Wednesday, February 23, 2011

Kindergarten Round Up Fail

In my first official act as "Mary Grace's mom" at her brand new school, I proved once again that I am a complete and utter tool.

I sat down next to two women who obviously knew each other.  The one farther from me in the noisy cafeteria asked me if I had a pad.  I dug through my bag for a second and said, "Sorry, all I have is this," as I sheepishly held up a size 1 diaper.  Might work if you're desperate," I said with an apologetic shrug. 

"What?  Oh, no, I said a pen," she replied.

And I died.

If Mary Grace had been there, I'll bet I would have gotten my first, "Mo-THER!" 

So I lied, "Well, hi, I'm Amy and I'm hard of hearing.  Thought you said pad.  Nice to meet you."

I can only hope that she forgets me by August.

PS - how is my baby already old enough for Kindergarten?

PPS - how is it that I'm this big a dork, and yet I still have awesome friends?  Be honest, are you all just hanging out with me for comedic purposes?


Heidi said...

Oh, totally for the comedy! ;)

As the mom of a kindergartener who also went to a February round up where I knew no one, believe me - you (and your "hearing") will be totally forgotten by September. Heck, my son's been in school six months and there are still moms from his class that I can't name.

Pamela said...

Kindergarten was invented to test the dedication of parents. It is a horrible and merciless test.

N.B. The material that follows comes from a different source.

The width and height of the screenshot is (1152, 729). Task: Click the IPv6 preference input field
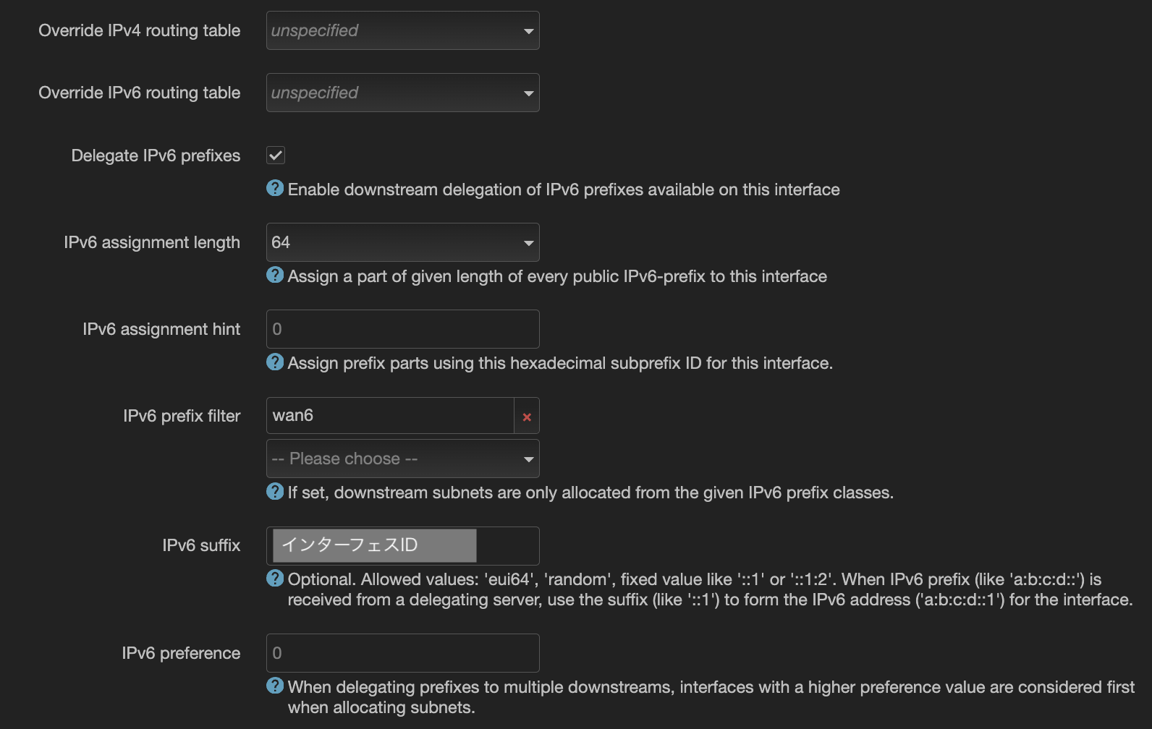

You should just keep one of those diapers in your bag and pull it out every time somebody asks for anything. Pen? I have a diaper. Phone? How about a diaper? Kleenex? Nope, but you can use this!


Bev said...

Hysterically funny...coming from a 61 year old who continues to stick her foot in her mouth. Sorry I can't give you hope that this will never happen again, but at least yours are funny!!!!